The University of Texas at Austin School of Information Associate Professors Matthew Lease and Kenneth R. Fleischmann have been awarded a $150,000 grant from the Micron Foundation for a two-year project, “Tackling Misinformation through Socially-Responsible AI". In addition to Lease and Fleischmann, the project team includes Associate Professor Samuel Baker (English), Associate Professor Natalie Stroud (Communication Studies), and Professor Sharon Strover (Radio-TV-Film).

Socially-responsible artificial intelligence (AI) involves designing AI technologies to create positive societal impacts. “Emerging AI technologies create tremendous potential for both good or harm,” wrote the research team. “We cannot simply assume benign use, nor can we develop AI technologies in a vacuum ignoring their societal implications.” However, how does an abstract goal like socially-responsible AI get implemented in practice to solve real societal problems? “We argue that grounding the pursuit of responsible AI technology in the context of a real societal challenge is critical to achieving progress on responsible AI,” the team writes, “because it forces us to translate abstract research questions into real, practical problems to be solved.”

Grounding the pursuit of responsible AI technology in the context of a real societal challenge is critical to achieving progress on responsible AI.

In particular, the team will pursue socially-responsible AI to tackle the contemporary challenge of combatting misinformation online.

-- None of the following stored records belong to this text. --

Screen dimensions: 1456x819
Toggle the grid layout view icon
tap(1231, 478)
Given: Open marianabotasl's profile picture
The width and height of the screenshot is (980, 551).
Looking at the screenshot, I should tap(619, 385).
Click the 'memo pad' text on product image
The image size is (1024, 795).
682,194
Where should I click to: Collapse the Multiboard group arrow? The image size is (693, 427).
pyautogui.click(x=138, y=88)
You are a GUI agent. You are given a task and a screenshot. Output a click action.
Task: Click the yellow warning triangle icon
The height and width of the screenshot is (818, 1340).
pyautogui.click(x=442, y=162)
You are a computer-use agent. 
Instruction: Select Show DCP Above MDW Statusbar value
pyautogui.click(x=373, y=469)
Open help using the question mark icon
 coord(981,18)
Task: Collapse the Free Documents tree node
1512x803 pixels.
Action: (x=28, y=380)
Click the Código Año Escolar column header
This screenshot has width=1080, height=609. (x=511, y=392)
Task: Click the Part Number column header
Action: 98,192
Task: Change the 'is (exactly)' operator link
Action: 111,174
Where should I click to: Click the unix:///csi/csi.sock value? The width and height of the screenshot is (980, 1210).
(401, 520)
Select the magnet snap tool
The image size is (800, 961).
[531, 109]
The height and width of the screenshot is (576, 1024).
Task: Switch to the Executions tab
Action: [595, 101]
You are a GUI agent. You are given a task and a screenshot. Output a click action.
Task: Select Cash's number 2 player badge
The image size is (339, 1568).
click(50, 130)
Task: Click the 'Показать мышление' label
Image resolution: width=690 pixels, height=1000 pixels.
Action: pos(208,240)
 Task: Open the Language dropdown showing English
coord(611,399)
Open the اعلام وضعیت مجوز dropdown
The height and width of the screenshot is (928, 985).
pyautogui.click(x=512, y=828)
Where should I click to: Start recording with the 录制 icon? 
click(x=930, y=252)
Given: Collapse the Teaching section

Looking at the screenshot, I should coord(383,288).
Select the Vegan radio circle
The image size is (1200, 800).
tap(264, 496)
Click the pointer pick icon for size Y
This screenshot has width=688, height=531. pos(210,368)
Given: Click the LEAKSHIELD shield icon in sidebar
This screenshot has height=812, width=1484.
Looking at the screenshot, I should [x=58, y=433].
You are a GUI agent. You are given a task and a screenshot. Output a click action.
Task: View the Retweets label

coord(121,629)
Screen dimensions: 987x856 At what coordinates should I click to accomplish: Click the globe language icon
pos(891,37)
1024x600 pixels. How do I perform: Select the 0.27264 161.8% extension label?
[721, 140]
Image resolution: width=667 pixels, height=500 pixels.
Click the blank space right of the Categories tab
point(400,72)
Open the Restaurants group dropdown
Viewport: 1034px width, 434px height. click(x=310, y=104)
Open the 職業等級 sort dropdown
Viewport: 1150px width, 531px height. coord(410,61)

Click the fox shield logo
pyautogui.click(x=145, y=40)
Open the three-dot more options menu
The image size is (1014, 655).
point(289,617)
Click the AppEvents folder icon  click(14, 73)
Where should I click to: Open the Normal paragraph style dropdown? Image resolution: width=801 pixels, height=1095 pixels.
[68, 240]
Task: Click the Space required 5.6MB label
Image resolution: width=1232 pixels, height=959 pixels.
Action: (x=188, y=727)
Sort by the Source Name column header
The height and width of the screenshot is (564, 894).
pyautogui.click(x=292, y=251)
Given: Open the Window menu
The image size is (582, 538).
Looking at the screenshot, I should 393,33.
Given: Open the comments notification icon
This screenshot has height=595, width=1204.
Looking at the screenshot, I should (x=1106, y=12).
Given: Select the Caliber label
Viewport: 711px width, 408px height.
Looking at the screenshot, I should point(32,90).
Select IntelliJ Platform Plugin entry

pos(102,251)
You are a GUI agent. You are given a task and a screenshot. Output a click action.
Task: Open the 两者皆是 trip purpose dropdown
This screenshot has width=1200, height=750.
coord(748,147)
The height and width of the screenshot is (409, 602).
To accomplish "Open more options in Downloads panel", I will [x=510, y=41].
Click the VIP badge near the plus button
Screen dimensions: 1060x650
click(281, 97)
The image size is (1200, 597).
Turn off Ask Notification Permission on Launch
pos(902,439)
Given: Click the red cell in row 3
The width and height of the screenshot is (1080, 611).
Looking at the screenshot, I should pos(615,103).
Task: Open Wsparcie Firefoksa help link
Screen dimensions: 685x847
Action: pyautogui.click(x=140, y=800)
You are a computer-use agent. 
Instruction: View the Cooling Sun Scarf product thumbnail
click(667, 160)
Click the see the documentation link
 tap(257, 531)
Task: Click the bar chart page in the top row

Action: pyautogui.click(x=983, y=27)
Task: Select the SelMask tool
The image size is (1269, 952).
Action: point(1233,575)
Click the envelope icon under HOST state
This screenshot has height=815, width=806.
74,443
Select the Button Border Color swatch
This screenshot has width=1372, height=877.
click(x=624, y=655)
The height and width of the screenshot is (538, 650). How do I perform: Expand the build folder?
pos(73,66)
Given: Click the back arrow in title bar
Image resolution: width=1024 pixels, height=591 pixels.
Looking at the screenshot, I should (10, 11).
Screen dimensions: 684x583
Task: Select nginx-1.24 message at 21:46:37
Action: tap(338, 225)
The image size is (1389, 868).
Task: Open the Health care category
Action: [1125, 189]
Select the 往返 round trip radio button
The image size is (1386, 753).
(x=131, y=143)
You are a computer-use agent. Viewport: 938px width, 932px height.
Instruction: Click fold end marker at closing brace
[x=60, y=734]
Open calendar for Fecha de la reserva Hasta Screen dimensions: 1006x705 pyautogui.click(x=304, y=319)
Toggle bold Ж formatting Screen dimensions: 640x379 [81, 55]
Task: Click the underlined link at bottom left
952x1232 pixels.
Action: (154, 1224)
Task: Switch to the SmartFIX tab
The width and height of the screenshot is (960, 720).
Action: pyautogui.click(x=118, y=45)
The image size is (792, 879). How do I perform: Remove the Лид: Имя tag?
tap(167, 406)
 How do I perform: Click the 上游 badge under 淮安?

While recent AI research has sought to develop automatic AI systems to predict whether online news stories are real or fake, “why should anyone trust a black-box AI model telling them what to believe”, the team asks, “when many people distrust even well-known news outlets and fact-checking organizations? How do people decide ― if it is a conscious and rational choice ― to believe or even circulate what is actually misinformation? How can AI systems be designed for effective human interaction to help people better decide for themselves what to believe?”

The project team brings diverse, relevant expertise and prior work experience on socially-responsible AI and online misinformation. In fact, team members are already collaborating as part of the campus-wide Good Systems Initiative, a UT Bridging Barriers Grand Challenge to design the future of socially-responsible AI. Good Systems has become a major catalyst at UT in promoting projects on socially-responsible AI, and Micron Foundation support for this project will enable the research team to tackle the specific challenges of designing socially-responsible AI to combat misinformation.

“Our project will develop real use cases, interface designs, prototype applications, and user-centered evaluations,” said Lease. “By grounding AI research in the context of specific social problems, designers can directly consider and confront the societal context of use as AI models are conceived and refined.”The team members explain that this will aid the discovery of new insights into how good AI systems can be developed in general to maximize societal benefit.

The Micron Foundation sought proposals from multi-disciplinary research groups and non-profit organizations investigating how artificial intelligence, machine leaning, and deep learning can improve life while also addressing ethical issues, security, and privacy. Established in 1999 as a private, nonprofit organization with a gift from Micron Technology, the Micron Foundation’s grants, programs, and volunteers focus on promoting science and engineering education and addressing basic human needs.